━━━ SEZIONE DEL TESTO ━━━

La zona gialla, le riaperture, la necessità di incontrarsi, non riguardano solo le scuole e neppure esclusivamente bar, ristoranti o cinema. C'è voglia di ricominciare quelle attività che sono il tessuto connettivo dell'Italia, in parte nascosto, ma essenziale. Nei lunghi mesi di chiusura gli animatori di oratori, patronati e centri per ragazzi non sono stati inoperosi. Hanno seguito formazioni online, hanno tenuto i contatti con i loro ragazzi, hanno progettato la ripartenza.
Chiara Casagrande, 41 anni, mamma di Cecilia, Annalisa, Giorgio e Martina, è cresciuta nella parrocchia di Monteluce a Perugia e lì ha conosciuto suo marito Giacomo. «Sentiamo forte il desiderio di restituire la bellezza e la ricchezza di quanto avevamo ricevuto – ci dice. Da fidanzati ci siamo spesi nell’animazione giovanile; dopo il matrimonio ci siamo dedicati alla catechesi, al dopo-scuola, al Grest. Da alcuni anni sono formatrice Anspi (Associazione Nazionale San Paolo Italia) e collaboro nella preparazione dei sussidi invernali ed estivi». In Umbria, dove l'oratorio accanto al campanile non vanta una lunga tradizione, parroci intraprendenti hanno però avviato corali, gruppi teatrali, cineforum, campi estivi, serate culturali, corsi biblici... un nucleo per la cura pastorale di ragazzi, giovani e adulti. «Il lockdown ha messo a dura prova le nostre realtà. Laddove gli oratori potevano contare su una rete territoriale virtuosa, sono andati avanti nella missione: web-radio, gruppi WhatsApp, momenti di testimonianza e di formazione a distanza anche per i più piccoli, incontri di preghiera e celebrazioni su YouTube... Talvolta la fatica ha sopraffatto le intenzioni e si è preferito rimandare tutto».
I lunghi mesi di distanziamento hanno prodotto un grande desiderio di libertà incondizionata. C'è già alle spalle l'esperienza del Grest 2020, poco affollato, più intimo. Oggi è cresciuta la consapevolezza della situazione e esistono anche più strumenti ma, sottolinea Chiara con il cuore di mamma, «c'è paura, poiché la situazione per i bambini e i ragazzi, che sembravano al sicuro dal contagio, ora è cambiata. Le famiglie durante la pandemia hanno pagato un prezzo altissimo. Ma nelle ultime settimane emerge un grande desiderio di poter tornare in oratorio, visto che le scuole elementari e medie sono al 100% in presenza».

━━━ DATI FORNITI ━━━

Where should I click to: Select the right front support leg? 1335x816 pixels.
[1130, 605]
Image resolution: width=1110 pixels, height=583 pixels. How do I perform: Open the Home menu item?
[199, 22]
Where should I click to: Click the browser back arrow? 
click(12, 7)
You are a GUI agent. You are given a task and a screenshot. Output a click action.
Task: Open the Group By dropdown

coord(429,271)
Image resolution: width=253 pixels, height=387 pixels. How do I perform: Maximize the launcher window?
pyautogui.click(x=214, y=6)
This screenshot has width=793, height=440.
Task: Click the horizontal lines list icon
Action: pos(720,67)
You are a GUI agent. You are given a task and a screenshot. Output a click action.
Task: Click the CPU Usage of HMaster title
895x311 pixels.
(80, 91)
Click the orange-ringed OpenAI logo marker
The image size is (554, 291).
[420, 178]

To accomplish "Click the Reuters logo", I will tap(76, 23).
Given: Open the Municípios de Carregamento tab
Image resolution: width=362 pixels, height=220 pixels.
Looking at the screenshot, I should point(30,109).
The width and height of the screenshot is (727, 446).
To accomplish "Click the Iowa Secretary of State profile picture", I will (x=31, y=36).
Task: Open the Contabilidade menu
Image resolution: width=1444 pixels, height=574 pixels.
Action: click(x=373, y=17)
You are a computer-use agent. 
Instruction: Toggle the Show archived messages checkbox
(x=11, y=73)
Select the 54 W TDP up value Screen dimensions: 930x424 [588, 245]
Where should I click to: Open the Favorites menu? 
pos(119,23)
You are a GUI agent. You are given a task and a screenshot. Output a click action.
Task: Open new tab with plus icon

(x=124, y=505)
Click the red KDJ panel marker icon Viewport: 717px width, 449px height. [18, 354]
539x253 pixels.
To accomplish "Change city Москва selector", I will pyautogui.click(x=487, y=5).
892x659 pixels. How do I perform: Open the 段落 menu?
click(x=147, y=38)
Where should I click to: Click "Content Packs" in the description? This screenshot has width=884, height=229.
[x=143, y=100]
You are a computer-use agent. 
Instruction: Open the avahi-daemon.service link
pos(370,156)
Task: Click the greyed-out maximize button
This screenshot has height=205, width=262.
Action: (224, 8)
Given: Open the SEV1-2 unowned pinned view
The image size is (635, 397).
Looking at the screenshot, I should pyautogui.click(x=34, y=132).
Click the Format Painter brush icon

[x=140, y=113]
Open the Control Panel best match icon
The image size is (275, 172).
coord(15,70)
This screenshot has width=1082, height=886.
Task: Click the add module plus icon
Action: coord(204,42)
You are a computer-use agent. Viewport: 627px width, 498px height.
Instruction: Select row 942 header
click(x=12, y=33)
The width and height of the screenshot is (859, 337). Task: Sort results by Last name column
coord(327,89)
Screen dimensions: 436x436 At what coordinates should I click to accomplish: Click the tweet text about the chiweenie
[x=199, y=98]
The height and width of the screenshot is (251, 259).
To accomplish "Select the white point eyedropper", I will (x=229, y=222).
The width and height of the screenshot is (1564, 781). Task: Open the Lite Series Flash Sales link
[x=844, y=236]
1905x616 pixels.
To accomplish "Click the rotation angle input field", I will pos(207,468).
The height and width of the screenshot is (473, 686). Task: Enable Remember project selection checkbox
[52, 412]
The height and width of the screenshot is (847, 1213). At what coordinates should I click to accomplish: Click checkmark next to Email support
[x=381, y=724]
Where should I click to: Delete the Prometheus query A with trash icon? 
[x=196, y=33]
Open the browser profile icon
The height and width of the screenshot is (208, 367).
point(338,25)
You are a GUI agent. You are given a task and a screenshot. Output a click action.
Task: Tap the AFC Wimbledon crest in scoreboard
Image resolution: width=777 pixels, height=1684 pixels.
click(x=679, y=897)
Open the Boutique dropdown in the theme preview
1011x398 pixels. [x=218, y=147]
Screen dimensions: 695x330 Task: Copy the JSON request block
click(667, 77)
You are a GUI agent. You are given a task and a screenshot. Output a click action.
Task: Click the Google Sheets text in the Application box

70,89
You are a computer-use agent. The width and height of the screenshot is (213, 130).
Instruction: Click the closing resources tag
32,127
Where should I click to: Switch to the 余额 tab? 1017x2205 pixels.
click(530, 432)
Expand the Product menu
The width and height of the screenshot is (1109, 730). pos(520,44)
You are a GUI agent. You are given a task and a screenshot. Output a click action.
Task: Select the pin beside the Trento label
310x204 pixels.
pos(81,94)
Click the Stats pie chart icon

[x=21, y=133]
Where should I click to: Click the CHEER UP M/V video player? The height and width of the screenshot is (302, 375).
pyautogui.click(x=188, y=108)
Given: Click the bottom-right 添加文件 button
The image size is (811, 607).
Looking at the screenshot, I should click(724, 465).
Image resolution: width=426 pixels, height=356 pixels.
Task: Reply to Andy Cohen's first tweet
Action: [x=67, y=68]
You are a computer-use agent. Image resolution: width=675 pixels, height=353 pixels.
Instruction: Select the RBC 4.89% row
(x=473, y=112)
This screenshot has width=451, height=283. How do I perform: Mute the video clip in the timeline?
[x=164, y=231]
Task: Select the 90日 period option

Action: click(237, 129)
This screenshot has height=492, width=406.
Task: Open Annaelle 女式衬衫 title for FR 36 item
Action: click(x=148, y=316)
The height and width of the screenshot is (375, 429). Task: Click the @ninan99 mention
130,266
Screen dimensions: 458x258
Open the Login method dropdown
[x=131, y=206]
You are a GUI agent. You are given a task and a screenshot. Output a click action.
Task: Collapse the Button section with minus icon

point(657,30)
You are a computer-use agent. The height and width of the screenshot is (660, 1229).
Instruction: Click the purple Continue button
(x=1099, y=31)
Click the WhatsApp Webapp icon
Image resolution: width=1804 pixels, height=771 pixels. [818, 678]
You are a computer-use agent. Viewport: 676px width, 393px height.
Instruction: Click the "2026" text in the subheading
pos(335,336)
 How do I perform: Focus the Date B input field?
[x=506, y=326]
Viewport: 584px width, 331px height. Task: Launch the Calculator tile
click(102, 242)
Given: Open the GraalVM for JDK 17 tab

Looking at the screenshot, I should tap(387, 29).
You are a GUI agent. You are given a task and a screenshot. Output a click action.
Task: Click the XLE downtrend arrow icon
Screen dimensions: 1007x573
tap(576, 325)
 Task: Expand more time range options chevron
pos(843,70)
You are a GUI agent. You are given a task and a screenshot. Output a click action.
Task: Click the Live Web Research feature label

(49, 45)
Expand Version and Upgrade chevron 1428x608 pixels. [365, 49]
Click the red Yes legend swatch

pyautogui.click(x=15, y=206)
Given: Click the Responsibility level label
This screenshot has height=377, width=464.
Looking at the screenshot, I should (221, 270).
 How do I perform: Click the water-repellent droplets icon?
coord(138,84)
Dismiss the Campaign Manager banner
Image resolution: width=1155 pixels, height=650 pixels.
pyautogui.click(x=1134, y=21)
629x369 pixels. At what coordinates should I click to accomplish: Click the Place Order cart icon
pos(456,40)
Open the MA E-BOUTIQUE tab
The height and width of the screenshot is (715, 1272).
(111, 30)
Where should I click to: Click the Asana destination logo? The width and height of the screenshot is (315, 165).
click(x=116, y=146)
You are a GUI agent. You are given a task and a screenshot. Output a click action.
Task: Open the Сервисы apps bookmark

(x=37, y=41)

━━━

Prosegui il testo sulla ripartenza degli oratori, cominciando subito dopo la sua ultima frase.

L’oratorio è il luogo che può offrire chiavi di lettura per la vita, in grado di dare una bussola in questo momento pieno di dubbi. Da questo punto di vista, non esiste in Italia un oratorio uguale all’altro, ognuno ha la sua ricchezza. Confida ancora Chiara Casagrande, che alterna famiglia, il lavoro di “artigiana della carta” per produrre biglietti augurali e impegni diocesani nella comunicazione, il suo campo di studio: «La grande responsabilità di chi dirige un oratorio e di tutti gli educatori è di non affezionarsi troppo alle proprie certezze. Laddove alcune cose non funzionano, è bello recepire consigli, raddrizzare la rotta, darsi obiettivi nuovi, conseguenti alle nuove domande che nascono. C'è bisogno di un oratorio vivo, con adulti significativi che abbiano voglia e tempo da dedicare agli altri gratuitamente, e questo non è facile. Occorre ampliare l'orizzonte e non andare verso le solite collaborazioni sicure. Papa Francesco chiede di essere Chiesa in uscita, attenta alla periferia, che combatte la cultura dello scarto, e l’oratorio è “in uscita” se dà gli spazi giusti al suo interno per trovare il bello e il buono per la propria vita».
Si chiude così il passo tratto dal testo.